Language is rarely a private affair. When a sergeant shouts a command to a squad, or an advertiser broadcasts a commercial to millions, a single message must be understood by multiple people simultaneously. Yet, in the world of Artificial Intelligence and “Emergent Communication,” we have mostly studied language as a one-on-one game: one speaker, one listener.

If we want AI agents to develop languages that look and behave like human language, we need to replicate the pressures under which human language evolved. One of the most critical properties of human language is compositionality—the ability to combine simple units (like words) according to rules (grammar) to create complex meanings. “Blue square” is compositional; a unique, unrelated sound for every possible colored shape is not.

In this post, we are deep-diving into the paper “One-to-Many Communication and Compositionality in Emergent Communication.” The researchers explore a fascinating hypothesis: Does the pressure of speaking to a crowd force a language to become more structured?

The answer is yes, but not in the way you might think. It turns out that how the crowd listens matters just as much as the size of the crowd.

The Problem: The “Holistic” Trap

In typical AI experiments (often called signaling games or Lewis games), two neural networks play a game. The Speaker sees an object (like a red triangle) and sends a message. The Listener hears the message and tries to pick the right object from a lineup. If they succeed, they both get a reward.
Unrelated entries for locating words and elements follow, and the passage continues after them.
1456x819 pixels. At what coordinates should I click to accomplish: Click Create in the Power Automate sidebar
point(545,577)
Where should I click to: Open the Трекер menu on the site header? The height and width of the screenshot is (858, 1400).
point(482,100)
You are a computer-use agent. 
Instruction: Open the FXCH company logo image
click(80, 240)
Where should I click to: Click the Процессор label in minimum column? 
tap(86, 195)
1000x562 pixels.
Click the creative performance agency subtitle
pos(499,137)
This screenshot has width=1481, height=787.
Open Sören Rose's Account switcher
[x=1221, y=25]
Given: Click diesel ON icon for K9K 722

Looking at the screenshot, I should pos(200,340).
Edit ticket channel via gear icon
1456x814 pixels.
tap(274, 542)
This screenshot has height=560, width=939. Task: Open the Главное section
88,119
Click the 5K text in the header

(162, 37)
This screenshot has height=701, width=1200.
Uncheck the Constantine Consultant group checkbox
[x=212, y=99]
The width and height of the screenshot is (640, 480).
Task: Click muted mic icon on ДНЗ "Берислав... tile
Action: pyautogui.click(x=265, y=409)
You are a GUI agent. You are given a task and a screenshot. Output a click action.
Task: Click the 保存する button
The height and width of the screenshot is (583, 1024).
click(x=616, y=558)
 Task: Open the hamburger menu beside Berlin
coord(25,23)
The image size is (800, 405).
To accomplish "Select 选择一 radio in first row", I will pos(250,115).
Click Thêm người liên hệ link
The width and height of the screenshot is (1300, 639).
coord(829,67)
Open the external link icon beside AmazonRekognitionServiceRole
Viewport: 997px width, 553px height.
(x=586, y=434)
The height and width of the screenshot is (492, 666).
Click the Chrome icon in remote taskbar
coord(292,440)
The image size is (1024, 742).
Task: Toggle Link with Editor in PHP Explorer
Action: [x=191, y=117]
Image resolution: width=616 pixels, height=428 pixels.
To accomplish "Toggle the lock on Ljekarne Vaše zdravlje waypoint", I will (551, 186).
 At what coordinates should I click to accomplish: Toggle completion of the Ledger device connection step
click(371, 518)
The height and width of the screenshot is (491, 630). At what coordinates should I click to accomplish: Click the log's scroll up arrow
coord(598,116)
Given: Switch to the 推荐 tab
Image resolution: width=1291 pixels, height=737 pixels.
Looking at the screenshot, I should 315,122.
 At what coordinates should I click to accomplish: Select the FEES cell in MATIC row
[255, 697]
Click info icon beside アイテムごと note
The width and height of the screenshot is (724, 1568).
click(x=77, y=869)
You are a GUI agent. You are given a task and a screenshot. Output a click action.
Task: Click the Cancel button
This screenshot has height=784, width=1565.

The problem? AI agents often cheat the system. They develop “holistic” languages where a random noise like “glorp” means “red triangle,” and “bleep” means “blue square.” There is no structure. You can’t figure out which part of the message means “red.” This makes the language brittle and hard for new agents to learn.

The researchers propose that moving from a One-to-One model to a One-to-Many model introduces specific environmental pressures that might force agents to stop memorizing “glorps” and start building a grammar.

The Setup: Broadcasting to a Crowd

To test this, the authors set up a variant of the standard reconstruction game.

  1. The Speaker: Observes an object with attributes (like Color, Shape, Style). It produces a sequence of symbols (a message).
  2. The Listeners: A group of multiple agents who receive the same broadcasted message.
  3. The Goal: The listeners must interpret the message to identify attributes of the object.

The researchers didn’t just add more listeners; they manipulated the social dynamics of the crowd in two specific ways:

  1. Interests: Do the listeners care about the whole message, or just parts of it?
  2. Coordination: Do the listeners need to agree with each other to succeed?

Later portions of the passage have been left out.